::: Supplied data :::

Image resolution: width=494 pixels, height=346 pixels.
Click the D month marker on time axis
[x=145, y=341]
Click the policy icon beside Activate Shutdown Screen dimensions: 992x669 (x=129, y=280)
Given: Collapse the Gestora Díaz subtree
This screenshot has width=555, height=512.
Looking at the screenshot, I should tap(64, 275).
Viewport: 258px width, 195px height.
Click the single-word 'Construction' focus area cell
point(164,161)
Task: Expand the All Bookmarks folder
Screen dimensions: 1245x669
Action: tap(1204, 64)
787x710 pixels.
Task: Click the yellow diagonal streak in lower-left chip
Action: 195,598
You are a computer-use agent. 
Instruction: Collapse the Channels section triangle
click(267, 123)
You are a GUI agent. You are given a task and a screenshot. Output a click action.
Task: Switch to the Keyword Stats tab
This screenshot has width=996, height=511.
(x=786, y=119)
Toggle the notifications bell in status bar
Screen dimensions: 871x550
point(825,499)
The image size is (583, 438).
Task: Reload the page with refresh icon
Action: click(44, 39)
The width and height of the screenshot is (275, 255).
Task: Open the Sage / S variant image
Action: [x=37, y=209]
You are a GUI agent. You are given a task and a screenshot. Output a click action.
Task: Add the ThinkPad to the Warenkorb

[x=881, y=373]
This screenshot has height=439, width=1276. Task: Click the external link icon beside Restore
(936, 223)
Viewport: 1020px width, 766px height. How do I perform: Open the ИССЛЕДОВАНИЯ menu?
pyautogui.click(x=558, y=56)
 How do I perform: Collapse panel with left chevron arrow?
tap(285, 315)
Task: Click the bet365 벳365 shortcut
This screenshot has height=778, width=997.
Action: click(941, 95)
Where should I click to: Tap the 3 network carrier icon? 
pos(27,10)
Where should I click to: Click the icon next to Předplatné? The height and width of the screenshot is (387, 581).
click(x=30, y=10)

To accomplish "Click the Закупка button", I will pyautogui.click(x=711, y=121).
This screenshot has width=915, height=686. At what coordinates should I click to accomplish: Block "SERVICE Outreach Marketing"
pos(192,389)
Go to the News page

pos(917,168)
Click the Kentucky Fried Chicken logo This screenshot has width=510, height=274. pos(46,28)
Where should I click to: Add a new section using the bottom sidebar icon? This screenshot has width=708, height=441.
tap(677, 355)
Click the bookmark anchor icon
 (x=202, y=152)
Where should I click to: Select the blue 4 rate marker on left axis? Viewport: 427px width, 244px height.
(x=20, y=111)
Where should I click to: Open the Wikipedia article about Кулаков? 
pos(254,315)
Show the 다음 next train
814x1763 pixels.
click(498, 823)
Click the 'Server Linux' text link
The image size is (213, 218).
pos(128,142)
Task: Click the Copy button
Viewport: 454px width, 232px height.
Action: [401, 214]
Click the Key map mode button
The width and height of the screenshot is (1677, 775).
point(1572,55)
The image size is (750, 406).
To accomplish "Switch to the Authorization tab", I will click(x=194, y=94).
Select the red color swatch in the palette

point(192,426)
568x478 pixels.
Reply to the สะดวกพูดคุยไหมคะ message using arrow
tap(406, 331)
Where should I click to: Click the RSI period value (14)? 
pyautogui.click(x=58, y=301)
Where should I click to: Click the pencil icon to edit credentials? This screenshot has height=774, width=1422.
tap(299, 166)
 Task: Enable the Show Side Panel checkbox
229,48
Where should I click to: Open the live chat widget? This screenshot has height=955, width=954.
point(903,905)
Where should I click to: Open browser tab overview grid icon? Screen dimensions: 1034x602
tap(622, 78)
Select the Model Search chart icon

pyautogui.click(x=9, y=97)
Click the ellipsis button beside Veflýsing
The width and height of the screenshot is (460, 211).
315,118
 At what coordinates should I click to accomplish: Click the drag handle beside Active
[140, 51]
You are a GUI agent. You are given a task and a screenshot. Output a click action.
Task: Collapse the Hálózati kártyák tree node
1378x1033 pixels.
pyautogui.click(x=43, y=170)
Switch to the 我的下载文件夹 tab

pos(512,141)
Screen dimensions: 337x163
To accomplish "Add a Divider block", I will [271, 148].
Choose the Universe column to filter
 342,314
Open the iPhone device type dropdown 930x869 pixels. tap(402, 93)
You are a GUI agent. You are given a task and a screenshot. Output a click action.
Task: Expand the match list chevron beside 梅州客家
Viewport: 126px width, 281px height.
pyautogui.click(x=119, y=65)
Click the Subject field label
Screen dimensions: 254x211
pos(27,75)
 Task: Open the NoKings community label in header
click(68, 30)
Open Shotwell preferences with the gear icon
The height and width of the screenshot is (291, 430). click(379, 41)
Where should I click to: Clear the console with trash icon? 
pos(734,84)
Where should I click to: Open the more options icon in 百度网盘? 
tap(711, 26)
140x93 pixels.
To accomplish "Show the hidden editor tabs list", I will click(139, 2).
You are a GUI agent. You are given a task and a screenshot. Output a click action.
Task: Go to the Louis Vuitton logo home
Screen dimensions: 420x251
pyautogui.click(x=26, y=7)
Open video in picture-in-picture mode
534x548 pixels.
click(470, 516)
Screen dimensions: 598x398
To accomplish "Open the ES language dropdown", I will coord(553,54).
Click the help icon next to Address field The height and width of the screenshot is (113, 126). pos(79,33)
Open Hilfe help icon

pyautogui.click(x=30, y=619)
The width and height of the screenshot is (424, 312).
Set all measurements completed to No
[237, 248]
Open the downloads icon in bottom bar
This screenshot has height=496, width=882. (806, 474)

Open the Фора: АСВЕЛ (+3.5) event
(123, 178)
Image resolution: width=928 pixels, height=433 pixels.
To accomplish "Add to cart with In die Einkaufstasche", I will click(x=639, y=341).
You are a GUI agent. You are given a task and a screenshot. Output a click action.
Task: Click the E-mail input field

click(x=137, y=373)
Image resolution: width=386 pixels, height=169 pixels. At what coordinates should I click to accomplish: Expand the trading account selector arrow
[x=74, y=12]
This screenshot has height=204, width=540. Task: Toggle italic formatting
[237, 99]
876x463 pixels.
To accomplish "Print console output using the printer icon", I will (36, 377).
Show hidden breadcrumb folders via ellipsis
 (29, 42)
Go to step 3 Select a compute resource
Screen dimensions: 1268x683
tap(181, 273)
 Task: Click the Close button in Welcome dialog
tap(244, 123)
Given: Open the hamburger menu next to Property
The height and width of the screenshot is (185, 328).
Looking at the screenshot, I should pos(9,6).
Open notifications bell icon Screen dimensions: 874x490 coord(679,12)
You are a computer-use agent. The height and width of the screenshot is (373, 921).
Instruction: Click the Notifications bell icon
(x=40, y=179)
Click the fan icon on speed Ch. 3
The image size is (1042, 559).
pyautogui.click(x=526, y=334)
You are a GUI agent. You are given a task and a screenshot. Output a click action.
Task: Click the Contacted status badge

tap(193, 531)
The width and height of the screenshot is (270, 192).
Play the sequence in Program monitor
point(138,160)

:::

Exercise brief ▸
Copy out the entries word for word, from the line containing "Click the policy" through the line containing "Action: [x=37, y=209]", both included.

Result below ▸
Click the policy icon beside Activate Shutdown Screen dimensions: 992x669 (x=129, y=280)
Given: Collapse the Gestora Díaz subtree
This screenshot has width=555, height=512.
Looking at the screenshot, I should tap(64, 275).
Viewport: 258px width, 195px height.
Click the single-word 'Construction' focus area cell
point(164,161)
Task: Expand the All Bookmarks folder
Screen dimensions: 1245x669
Action: tap(1204, 64)
787x710 pixels.
Task: Click the yellow diagonal streak in lower-left chip
Action: 195,598
You are a computer-use agent. 
Instruction: Collapse the Channels section triangle
click(267, 123)
You are a GUI agent. You are given a task and a screenshot. Output a click action.
Task: Switch to the Keyword Stats tab
This screenshot has width=996, height=511.
(x=786, y=119)
Toggle the notifications bell in status bar
Screen dimensions: 871x550
point(825,499)
The image size is (583, 438).
Task: Reload the page with refresh icon
Action: click(44, 39)
The width and height of the screenshot is (275, 255).
Task: Open the Sage / S variant image
Action: [x=37, y=209]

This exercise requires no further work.